++++ Records for this task ++++

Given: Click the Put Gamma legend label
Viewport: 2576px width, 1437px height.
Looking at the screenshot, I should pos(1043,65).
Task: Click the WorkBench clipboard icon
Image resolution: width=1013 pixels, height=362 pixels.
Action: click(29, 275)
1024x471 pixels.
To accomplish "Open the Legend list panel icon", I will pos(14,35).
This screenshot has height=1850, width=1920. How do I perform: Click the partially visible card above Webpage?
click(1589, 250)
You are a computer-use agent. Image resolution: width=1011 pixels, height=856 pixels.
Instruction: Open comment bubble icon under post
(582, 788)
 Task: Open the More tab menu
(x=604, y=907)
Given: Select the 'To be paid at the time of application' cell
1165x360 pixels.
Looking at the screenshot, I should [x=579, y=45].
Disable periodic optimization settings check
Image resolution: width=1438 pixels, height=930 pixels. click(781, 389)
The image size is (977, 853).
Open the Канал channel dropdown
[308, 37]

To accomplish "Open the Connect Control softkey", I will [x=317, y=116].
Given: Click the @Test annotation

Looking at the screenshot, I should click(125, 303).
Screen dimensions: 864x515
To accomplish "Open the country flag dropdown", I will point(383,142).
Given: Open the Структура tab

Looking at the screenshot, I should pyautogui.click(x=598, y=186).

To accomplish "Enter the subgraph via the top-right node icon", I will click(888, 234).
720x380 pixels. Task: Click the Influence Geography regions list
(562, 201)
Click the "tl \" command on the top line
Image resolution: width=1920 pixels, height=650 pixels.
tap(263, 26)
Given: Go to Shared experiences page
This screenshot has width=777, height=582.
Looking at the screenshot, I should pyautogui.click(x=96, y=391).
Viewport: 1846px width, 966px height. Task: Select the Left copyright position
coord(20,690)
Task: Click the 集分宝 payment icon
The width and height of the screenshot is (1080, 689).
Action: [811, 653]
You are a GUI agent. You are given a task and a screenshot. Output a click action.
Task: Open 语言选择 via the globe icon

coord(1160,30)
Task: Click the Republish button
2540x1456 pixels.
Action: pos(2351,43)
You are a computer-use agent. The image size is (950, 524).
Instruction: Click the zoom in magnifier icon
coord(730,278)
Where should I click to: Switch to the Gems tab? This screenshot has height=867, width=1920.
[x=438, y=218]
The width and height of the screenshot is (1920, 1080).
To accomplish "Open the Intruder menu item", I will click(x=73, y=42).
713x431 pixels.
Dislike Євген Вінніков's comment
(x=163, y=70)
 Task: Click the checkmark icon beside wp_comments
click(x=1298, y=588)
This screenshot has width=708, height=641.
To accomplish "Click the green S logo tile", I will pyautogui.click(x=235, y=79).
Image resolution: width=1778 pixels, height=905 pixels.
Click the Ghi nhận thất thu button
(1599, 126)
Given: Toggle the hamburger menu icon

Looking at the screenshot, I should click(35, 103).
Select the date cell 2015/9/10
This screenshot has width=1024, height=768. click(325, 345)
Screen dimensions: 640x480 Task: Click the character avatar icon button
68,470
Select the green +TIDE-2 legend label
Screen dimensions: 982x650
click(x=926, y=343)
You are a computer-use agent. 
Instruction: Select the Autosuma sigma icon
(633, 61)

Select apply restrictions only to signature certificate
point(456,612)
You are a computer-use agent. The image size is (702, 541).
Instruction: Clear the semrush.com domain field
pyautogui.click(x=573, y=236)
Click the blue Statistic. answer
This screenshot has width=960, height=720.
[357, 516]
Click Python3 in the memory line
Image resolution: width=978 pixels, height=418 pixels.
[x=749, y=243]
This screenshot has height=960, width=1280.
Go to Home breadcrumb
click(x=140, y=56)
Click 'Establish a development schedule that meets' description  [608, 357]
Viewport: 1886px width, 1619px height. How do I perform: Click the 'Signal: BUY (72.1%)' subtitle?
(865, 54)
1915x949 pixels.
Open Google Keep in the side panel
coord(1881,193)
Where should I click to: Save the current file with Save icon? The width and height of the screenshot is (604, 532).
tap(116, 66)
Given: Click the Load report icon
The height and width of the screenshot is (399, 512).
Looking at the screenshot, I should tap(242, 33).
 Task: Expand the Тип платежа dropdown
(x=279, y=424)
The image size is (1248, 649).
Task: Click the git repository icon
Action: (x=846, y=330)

++++

### What needs to be done
Look through the data above. Each line containing the word "green" needs to be copied.

### The answer
To accomplish "Click the green S logo tile", I will pyautogui.click(x=235, y=79).
Select the green +TIDE-2 legend label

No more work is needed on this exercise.